Early life and education
Glave was born in Saginaw, Michigan. He attended Ohio University.

Career
Glave has appeared in numerous television shows, including recurring roles as Deputy Bud Skeeter on Picket Fences, Dr. Dale Edson in ER, Colonel Paul Emerson in Stargate SG-1, and Lt. Colonel Evan Connors in Army Wives.

He also had a guest role on 2 episodes of Charmed as Curtis Williamson, a doctor who gained the Charmed Ones' powers through blood transfusions.

In 1997, Glave appeared in Quincy Long's play The Joy of Going Somewhere Definite at the Mark Taper Forum, costarring with Gregg Henry and Frederick Coffin.

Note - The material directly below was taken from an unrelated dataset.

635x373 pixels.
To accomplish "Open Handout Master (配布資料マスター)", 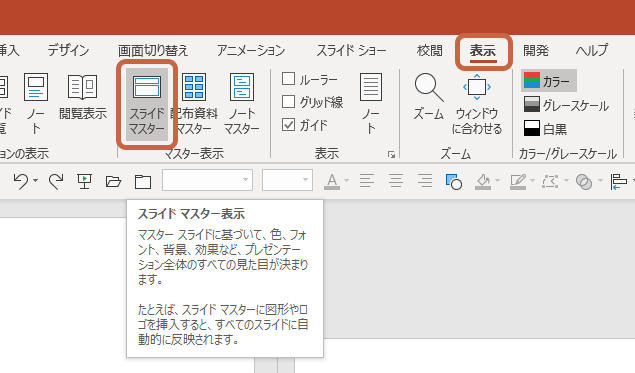I will [194, 104].
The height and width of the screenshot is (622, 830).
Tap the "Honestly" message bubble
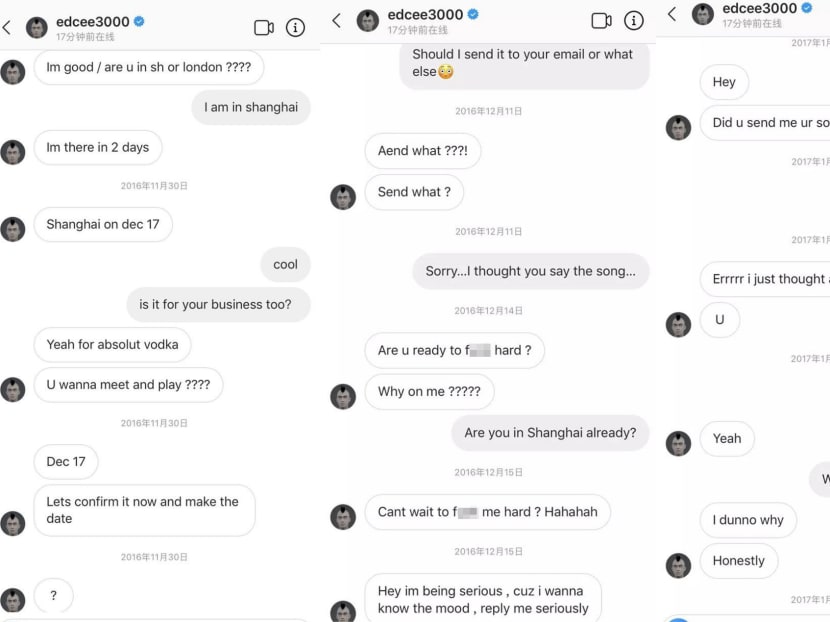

He has also appeared in Cheers, NYPD Blue, Millennium, The X-Files, Will & Grace, CSI, Nikita, and The Rookie, among others. He played the philandering "1980's guy" fiancé Glenn Gulia to Drew Barrymore's character in 1998's The Wedding Singer, alongside Adam Sandler and Drew Barrymore. He also played the brother to Mark Wahlberg in the movie Rock Star, in 2000. He played Bennington Cotwell in the 1994 film Baby's Day Out. He also played antagonistic Brick Davis in the 2001 comedy film Corky Romano. In 2011, he played the antagonist Dr. Olson in Disney Channel's The Suite Life Movie. He also played Wayne in My Name Is Earl.

He appeared in the second episode ABC drama series Revenge, as a wealthy Wall Street hedge fund manager Bill Harmon, in September 2011. He has also made appearances in The Closer and the film Argo.

Glave also appeared in the re-imagined Hawaii Five-0 TV series, guest-starring in the Season 4 episode, "Na hala a ka makua (Sins of the Father)", playing a fake FBI agent who is actually infamous gangster Julian Lynch.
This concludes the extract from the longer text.